Description of the task - For each statement, (a), (b) and (c), say yes or no depending on whether it agrees with the text on God and time, and quote the words of the text that decide it. (a) Craig's book is titled Time and Eternity: Exploring God's Relationship to Time. (b) Craig concludes that God exists outside of time. (c) The writer finds Craig's logic on this question convincing.

Apologist author William Lane Craig, in his book Time and Eternity: Exploring God’s Relationship to Time, examines the question of whether God’s Eternality implies that He exists within the framework of time or outside of time, looking in. In rather tedious detail, he approaches the question from the standpoints of theology, physics, and philosophy, and reaches the conclusion that God must exist within time in order to keep His bearings, since there would evidently be no temporal landmarks to go by.

Hmm… Lane is a very smart man who clearly embraces God in all His majesty, and he has obviously devoted a lot of thought and research into the subject. But his logic here, frankly, escapes me. God’s omnipresence means that He both envelopes and inhabits everything outside and inside the universe. His attribute of eternity implies the same with respect to time. The relativistic connection of space and time reinforces that implication. I see no reason that He should ever be disoriented, in any fashion. An expanded definition of “omnipresence”, then would state that

God simultaneously and instantaneously sees and remembers everything that exists and occurs at all locations in both space and time.

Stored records
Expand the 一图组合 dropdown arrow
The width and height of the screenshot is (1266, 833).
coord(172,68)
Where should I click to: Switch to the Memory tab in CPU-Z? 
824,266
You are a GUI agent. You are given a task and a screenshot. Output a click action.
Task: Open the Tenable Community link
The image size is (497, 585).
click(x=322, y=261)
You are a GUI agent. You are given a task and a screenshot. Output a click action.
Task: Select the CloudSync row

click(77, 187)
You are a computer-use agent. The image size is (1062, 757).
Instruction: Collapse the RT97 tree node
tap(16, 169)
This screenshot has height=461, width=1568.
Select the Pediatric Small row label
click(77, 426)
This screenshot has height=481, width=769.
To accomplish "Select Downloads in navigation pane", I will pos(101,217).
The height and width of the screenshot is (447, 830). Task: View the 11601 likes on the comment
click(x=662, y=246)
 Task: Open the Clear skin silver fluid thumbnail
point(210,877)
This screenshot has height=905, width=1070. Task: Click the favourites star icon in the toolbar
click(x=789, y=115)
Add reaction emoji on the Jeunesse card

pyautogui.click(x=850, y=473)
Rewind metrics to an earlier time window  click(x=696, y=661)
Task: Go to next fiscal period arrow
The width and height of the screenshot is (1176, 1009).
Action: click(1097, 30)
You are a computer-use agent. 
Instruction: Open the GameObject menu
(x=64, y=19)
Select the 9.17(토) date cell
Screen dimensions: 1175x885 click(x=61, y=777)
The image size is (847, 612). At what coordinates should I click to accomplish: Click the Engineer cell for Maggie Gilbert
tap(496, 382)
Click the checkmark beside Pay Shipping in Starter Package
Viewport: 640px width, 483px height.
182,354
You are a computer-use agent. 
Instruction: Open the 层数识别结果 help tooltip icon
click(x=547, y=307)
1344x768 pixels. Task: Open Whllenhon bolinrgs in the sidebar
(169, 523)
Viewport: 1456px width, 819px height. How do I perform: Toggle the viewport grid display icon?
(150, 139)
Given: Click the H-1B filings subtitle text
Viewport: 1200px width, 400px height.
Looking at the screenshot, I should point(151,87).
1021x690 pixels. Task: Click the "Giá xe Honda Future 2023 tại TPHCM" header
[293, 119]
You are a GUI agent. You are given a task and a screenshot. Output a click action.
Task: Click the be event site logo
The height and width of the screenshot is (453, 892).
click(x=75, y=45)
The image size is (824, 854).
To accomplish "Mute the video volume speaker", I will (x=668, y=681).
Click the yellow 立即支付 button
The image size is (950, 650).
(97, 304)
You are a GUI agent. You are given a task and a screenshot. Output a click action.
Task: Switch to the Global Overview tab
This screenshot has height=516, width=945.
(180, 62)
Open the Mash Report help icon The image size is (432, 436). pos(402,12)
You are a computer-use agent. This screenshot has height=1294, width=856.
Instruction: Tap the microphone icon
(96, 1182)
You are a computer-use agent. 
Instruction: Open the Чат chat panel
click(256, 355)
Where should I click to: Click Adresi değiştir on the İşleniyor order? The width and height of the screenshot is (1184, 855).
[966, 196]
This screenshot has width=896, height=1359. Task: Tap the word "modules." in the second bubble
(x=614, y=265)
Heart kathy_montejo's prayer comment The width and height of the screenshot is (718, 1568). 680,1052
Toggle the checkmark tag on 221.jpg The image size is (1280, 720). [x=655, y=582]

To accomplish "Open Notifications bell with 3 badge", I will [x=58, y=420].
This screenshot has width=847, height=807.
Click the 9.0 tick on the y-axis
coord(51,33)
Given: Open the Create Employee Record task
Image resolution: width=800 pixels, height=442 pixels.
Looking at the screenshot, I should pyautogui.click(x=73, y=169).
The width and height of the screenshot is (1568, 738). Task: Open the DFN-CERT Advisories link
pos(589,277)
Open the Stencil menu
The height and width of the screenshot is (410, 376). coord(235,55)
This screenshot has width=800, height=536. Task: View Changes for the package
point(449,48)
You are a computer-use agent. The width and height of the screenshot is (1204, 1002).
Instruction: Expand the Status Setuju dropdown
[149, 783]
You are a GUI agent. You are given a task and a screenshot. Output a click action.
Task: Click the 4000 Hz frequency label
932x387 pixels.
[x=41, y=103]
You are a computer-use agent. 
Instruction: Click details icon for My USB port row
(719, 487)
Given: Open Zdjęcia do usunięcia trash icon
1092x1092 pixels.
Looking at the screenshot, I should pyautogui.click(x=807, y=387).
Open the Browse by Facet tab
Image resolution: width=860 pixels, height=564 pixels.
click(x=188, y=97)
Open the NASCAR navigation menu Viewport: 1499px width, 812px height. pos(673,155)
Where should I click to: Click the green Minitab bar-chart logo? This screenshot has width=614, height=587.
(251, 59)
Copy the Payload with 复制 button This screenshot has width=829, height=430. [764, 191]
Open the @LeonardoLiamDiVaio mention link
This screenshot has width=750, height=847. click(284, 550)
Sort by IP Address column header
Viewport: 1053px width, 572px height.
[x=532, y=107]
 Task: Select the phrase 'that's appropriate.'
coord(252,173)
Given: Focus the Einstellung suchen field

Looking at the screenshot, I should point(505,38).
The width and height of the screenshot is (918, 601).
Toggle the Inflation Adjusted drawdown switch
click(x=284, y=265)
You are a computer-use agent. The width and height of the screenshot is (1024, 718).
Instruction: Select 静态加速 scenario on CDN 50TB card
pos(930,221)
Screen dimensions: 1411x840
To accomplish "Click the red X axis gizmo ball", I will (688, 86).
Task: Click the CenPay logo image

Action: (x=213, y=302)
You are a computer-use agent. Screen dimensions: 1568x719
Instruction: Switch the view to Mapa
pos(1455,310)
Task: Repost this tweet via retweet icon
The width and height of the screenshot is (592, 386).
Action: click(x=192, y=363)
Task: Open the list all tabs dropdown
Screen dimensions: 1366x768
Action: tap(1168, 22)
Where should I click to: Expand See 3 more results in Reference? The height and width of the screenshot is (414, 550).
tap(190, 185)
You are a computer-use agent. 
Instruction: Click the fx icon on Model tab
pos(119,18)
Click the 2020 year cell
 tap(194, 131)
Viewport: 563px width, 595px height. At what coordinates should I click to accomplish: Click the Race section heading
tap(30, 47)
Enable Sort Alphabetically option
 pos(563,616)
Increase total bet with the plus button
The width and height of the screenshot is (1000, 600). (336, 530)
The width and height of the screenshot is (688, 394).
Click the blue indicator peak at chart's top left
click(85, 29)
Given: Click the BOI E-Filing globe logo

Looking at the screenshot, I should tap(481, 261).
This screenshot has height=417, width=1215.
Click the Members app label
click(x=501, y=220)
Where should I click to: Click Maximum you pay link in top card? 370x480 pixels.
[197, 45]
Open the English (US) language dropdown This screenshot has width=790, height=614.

Solution for this task -
(a) Yes: "in his book Time and Eternity: Exploring God’s Relationship to Time"
(b) No: "reaches the conclusion that God must exist within time in order to keep His bearings"
(c) No: "But his logic here, frankly, escapes me."